Exercise details: Where the listing below reaches the line containing "903x455 pixels.", start writing out lines exactly, and stop once the line containing "Given: Select the three-bulb chandelier image" has been written.
++++ Provided information ++++
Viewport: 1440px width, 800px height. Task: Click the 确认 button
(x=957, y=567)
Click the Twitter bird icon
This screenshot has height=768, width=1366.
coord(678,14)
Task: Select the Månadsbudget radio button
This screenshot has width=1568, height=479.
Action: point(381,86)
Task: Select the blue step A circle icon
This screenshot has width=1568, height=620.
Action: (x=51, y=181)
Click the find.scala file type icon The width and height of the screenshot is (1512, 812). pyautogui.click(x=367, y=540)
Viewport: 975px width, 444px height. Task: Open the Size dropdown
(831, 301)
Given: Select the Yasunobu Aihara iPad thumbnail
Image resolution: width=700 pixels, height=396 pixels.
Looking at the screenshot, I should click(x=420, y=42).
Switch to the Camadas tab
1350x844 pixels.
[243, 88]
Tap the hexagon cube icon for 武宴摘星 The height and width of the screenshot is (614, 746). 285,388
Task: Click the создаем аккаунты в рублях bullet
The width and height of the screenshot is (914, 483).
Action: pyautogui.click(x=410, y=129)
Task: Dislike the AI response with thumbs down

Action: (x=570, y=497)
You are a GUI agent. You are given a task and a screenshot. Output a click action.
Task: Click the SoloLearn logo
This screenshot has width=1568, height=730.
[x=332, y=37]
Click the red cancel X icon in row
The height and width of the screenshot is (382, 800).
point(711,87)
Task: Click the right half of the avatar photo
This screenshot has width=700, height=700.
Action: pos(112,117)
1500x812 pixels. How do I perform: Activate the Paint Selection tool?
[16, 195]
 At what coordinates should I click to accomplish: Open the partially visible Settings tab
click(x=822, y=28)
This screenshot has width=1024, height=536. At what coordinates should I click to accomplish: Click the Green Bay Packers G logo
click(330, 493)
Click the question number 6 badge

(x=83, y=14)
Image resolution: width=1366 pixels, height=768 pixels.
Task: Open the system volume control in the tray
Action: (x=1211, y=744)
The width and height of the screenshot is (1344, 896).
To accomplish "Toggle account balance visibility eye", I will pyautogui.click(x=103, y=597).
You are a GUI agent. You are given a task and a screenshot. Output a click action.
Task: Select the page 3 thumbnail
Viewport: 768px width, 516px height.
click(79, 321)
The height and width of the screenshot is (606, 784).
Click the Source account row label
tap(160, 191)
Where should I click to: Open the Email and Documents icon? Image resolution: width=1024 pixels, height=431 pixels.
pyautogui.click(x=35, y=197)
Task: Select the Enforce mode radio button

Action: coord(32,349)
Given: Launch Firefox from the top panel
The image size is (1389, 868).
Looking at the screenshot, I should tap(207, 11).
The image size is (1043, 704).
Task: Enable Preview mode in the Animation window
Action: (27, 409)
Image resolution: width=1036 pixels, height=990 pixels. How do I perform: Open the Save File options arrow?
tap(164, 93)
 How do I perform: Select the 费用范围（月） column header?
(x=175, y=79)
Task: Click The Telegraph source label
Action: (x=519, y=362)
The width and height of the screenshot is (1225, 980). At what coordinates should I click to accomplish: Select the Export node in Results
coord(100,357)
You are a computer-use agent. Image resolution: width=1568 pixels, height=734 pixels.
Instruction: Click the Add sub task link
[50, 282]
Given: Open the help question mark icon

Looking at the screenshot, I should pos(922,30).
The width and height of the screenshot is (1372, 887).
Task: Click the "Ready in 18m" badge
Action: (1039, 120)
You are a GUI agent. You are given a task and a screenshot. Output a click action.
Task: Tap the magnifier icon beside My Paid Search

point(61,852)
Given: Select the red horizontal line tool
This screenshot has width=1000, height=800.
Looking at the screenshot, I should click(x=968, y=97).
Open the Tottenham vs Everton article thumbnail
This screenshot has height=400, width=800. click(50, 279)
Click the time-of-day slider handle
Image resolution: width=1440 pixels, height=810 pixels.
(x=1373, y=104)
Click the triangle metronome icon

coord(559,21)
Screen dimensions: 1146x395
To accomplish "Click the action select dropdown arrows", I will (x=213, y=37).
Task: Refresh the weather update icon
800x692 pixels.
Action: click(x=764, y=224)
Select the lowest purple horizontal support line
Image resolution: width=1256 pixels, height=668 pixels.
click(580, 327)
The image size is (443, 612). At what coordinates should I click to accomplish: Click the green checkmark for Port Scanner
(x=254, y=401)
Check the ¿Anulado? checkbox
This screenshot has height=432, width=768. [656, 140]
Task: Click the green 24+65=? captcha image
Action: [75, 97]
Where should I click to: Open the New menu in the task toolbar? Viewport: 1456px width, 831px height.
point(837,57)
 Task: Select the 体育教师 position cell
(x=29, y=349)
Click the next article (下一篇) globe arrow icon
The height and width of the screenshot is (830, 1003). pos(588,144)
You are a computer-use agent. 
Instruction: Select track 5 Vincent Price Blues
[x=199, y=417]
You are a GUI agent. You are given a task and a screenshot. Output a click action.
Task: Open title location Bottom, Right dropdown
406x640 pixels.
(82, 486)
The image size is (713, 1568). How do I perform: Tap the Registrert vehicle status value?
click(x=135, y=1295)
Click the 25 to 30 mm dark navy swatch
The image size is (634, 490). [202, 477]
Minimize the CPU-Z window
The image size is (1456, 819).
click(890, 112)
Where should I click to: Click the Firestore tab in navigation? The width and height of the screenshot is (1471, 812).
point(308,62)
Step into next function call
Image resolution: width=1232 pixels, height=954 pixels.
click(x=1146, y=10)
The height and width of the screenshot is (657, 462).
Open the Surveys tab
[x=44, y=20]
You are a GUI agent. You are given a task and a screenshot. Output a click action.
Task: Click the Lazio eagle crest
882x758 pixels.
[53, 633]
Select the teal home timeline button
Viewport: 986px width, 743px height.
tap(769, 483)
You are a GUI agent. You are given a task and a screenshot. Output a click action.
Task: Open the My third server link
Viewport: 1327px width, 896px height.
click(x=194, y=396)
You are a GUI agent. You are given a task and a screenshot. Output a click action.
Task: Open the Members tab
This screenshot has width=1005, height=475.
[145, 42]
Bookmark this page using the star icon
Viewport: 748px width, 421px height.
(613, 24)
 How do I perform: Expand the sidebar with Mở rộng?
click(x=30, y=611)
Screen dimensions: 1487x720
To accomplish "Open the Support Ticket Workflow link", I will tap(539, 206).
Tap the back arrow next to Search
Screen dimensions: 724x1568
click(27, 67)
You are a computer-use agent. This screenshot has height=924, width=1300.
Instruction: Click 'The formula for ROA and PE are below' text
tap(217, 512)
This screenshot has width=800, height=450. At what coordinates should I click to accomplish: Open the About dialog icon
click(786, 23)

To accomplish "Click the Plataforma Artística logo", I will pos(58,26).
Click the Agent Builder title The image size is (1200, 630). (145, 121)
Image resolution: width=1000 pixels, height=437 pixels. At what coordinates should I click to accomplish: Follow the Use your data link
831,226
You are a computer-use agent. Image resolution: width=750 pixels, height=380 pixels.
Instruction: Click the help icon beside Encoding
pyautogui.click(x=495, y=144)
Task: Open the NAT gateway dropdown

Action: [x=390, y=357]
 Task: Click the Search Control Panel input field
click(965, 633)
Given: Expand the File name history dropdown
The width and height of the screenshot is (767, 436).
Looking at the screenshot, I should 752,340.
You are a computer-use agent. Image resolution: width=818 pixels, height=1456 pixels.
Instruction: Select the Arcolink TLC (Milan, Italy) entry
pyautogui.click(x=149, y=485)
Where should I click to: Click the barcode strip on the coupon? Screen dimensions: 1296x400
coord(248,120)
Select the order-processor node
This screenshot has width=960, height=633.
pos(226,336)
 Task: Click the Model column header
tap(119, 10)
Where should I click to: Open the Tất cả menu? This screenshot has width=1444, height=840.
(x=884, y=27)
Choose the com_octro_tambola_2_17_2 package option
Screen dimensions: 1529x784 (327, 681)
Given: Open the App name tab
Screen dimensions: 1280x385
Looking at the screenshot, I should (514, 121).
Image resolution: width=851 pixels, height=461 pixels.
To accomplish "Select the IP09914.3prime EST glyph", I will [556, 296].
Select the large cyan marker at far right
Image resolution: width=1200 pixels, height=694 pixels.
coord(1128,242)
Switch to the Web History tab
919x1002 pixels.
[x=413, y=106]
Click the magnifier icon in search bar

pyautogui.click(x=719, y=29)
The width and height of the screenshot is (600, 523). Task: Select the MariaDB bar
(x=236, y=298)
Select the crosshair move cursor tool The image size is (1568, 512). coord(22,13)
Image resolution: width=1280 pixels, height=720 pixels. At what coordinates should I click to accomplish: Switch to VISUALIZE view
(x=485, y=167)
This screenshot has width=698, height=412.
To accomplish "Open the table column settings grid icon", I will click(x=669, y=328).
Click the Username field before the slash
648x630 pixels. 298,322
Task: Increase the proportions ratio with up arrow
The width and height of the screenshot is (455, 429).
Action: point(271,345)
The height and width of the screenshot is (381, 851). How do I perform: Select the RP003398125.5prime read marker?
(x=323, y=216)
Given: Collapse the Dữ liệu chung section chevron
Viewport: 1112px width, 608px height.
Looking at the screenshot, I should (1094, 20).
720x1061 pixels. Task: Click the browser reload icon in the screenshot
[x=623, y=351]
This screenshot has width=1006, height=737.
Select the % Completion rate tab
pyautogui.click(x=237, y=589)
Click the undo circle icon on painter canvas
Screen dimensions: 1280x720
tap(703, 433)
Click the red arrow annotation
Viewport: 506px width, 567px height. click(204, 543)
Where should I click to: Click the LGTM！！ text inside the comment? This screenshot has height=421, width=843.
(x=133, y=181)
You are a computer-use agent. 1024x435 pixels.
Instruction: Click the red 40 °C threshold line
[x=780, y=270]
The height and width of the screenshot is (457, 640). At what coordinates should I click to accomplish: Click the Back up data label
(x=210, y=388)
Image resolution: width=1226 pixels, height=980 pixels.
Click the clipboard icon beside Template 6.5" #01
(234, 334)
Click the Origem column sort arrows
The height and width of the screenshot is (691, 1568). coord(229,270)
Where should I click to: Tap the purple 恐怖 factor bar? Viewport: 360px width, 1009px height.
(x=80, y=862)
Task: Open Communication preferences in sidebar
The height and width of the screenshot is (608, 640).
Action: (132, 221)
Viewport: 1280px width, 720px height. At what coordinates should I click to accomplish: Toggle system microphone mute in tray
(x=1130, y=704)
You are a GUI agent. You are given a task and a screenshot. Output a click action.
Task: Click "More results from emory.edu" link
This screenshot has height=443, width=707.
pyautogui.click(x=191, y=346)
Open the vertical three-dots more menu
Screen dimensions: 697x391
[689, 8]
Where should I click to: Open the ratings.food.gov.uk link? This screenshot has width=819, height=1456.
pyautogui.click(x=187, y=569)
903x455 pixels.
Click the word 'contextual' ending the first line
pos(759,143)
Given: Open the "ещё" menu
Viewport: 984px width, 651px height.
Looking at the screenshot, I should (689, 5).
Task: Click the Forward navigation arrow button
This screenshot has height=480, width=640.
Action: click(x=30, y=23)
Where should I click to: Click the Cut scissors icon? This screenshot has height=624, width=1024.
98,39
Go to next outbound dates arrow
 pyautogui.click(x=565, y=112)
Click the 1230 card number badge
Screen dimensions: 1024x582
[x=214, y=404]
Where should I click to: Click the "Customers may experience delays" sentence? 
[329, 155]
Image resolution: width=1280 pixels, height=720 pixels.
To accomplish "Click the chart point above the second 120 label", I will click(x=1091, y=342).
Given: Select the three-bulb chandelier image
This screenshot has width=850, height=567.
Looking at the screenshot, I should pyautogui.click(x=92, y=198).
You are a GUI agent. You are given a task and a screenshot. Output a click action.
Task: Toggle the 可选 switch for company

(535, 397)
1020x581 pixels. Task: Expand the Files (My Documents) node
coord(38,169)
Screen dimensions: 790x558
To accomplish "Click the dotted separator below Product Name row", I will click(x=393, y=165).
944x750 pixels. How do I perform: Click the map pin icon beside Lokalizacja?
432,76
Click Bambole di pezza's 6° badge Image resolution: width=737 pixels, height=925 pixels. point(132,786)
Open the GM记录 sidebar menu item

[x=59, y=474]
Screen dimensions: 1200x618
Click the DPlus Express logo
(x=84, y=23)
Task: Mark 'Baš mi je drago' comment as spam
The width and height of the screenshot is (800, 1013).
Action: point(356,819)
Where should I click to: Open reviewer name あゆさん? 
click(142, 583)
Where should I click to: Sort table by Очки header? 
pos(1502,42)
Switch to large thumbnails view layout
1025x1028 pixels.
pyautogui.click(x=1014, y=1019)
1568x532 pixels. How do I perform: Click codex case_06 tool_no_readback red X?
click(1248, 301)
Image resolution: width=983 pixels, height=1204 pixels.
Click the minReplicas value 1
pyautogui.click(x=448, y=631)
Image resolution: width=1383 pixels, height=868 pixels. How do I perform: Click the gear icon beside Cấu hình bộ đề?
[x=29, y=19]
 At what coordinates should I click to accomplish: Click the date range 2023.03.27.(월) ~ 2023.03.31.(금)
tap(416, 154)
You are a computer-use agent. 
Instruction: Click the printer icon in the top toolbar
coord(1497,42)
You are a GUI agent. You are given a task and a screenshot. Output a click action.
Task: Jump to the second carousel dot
++++
Solved problem:
903x455 pixels.
Click the word 'contextual' ending the first line
pos(759,143)
Given: Open the "ещё" menu
Viewport: 984px width, 651px height.
Looking at the screenshot, I should (689, 5).
Task: Click the Forward navigation arrow button
This screenshot has height=480, width=640.
Action: click(x=30, y=23)
Where should I click to: Click the Cut scissors icon? This screenshot has height=624, width=1024.
98,39
Go to next outbound dates arrow
 pyautogui.click(x=565, y=112)
Click the 1230 card number badge
Screen dimensions: 1024x582
[x=214, y=404]
Where should I click to: Click the "Customers may experience delays" sentence? 
[329, 155]
Image resolution: width=1280 pixels, height=720 pixels.
To accomplish "Click the chart point above the second 120 label", I will click(x=1091, y=342).
Given: Select the three-bulb chandelier image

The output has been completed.